В который раз просматриваю бумаги, сохранившие отцовский почерк. Письма, автобиографии, перечни задуманного и сделанного...
«Прости, отец, и в мире упокойся» – этих слов, разумеется, в официальных бумагах нет, но они, как волны, накатывают, звучат, не отпускают. Они – мой главный душевный прибой на протяжении последних недель. Попутно мне вспоминаются события и случаи полусмытой давней жизни, в которой широко проявился образ отца. И было там всякое: и хорошее, радостное, и тяжелое, нездоровое, и просто грустное. Но все это решительно отодвигается общим моим душевным состоянием и неизгонимой мыслью, что недюжинные силы его ума, характера, души были отданы всесильному молоху, обезбоженному идеалу-призраку, обманному шляху, которые выпали России в самом испытательном для нее двадцатом столетии.

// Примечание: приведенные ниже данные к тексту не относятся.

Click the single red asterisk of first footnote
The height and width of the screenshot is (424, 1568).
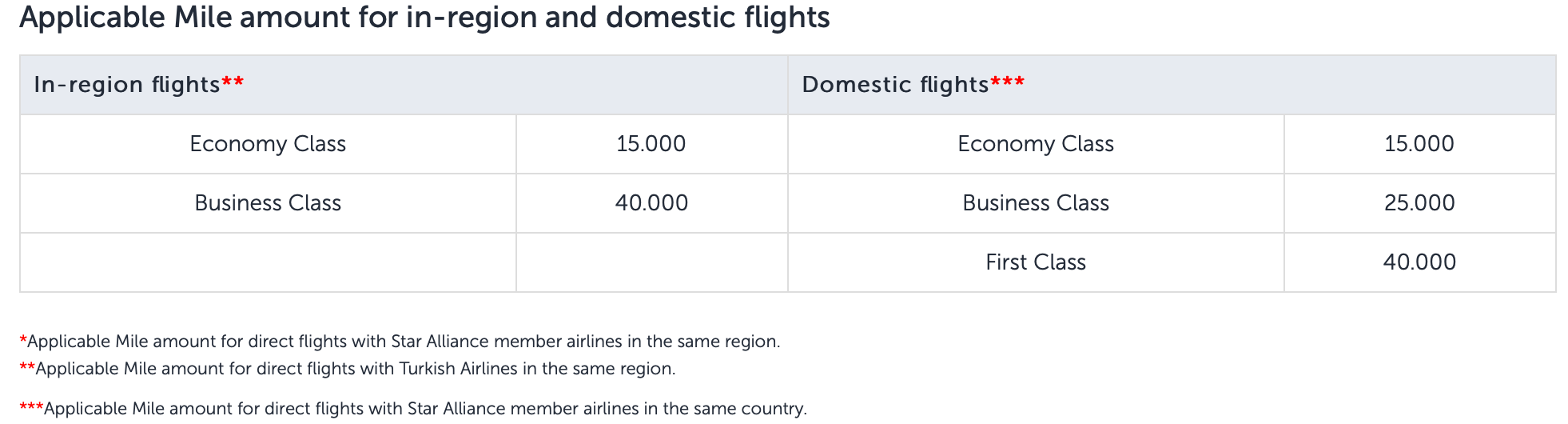pos(23,339)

Автобиографии и так называемые объективки советских времен сдержанны, лаконичны, краткоответны, но по ним внешний путь в главных вехах проглядывает вполне. В автобиографиях к дате рождения (21 ноября 1914) теперь неумолимо добавляется дата кончины (24 марта 2008), и жизнь моего отца Будакова Виктора Ильича разворачивается почти в вековой свиток. Девяносто три года! И не ходячий образ, и не метафора, а действительно так: в человеческой судьбе – судьба родины.

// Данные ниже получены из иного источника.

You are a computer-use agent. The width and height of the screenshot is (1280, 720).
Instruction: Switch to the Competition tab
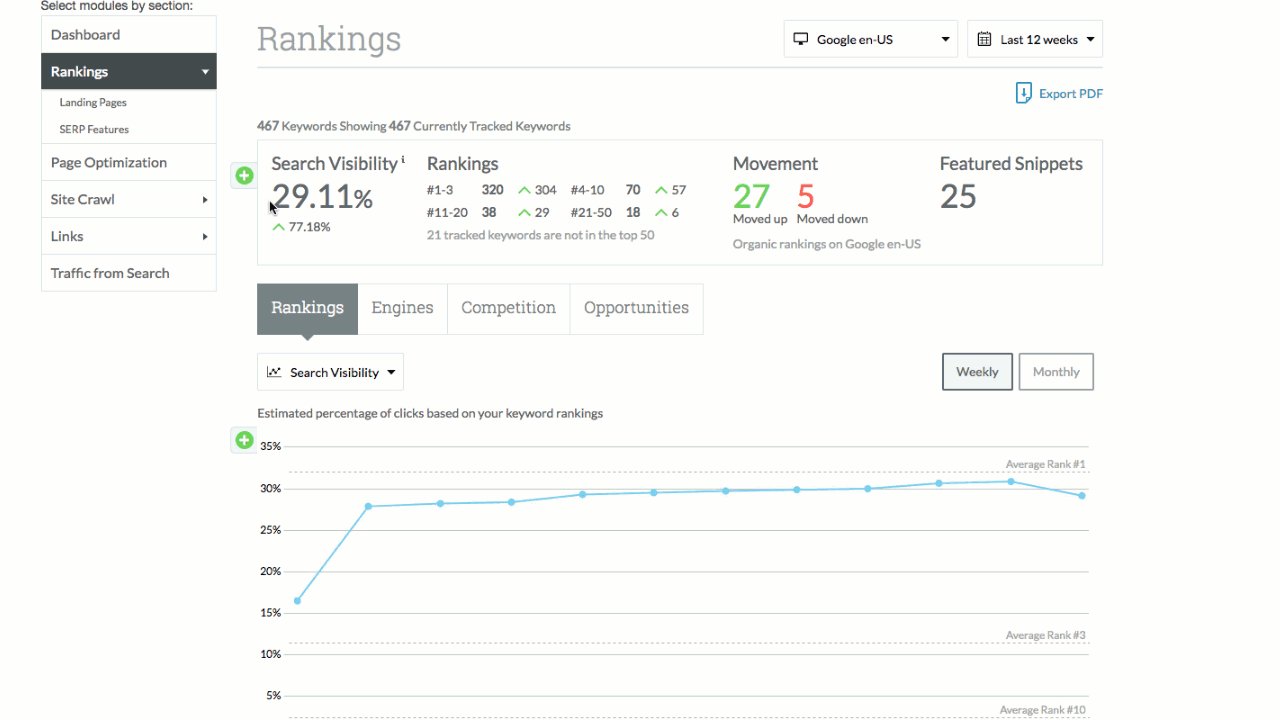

«Мы дети страшных лет России... » – да сколько же еще и скольким же еще горестно повторять эти трагические блоковские слова!
Первая мировая война, да революция, да война гражданская. Опрично-безнаказная продразверстка на воронежской Донщине, в отцовском родном крае. Коллективизация всей России – «великий перелом... русского хребта». Погром церкви под злобные хоры союзов безбожников. Отцова родственника, священника, звонаря, загонят в такие далекие северные края, откуда ни весточки, ни строчки и ветер не донесет. Сиротские проселки, пустые нивы, обезлюженные славянские деревни – голодомор тридцатых.

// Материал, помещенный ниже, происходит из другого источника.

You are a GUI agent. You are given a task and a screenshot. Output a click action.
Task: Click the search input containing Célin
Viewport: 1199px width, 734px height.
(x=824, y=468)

Великую Отечественную войну отец прошел от Дона до Шпрее. Оборонял Севастополь и Харьков. Бежал из плена, не миновал и придирчивых проверок фильтрационного лагеря. Освобождал Кривой Рог, Одессу, Кишинев, Варшаву. Участвовал во взятии Берлина. Более того, со своей ротой штурмовал имперскую канцелярию рейха. Представлялся к званию Героя Советского Союза.
В мирное время учительствовал, был директором семилетней и средних школ. Отличник народного просвещения. Председателем-«тридцатитысячником» направлялся на укрепление сельского хозяйства. При нем колхоз «Заря» стал одним из лучших в области.
1
Боевые и трудовые вехи – из официальных бумаг. А каким виделся отец мне – ребенку, подростку, юноше, наконец, отцу своих сыновей? Начальные пять лет – марево зыбких пятен, младенчество в пелене войны.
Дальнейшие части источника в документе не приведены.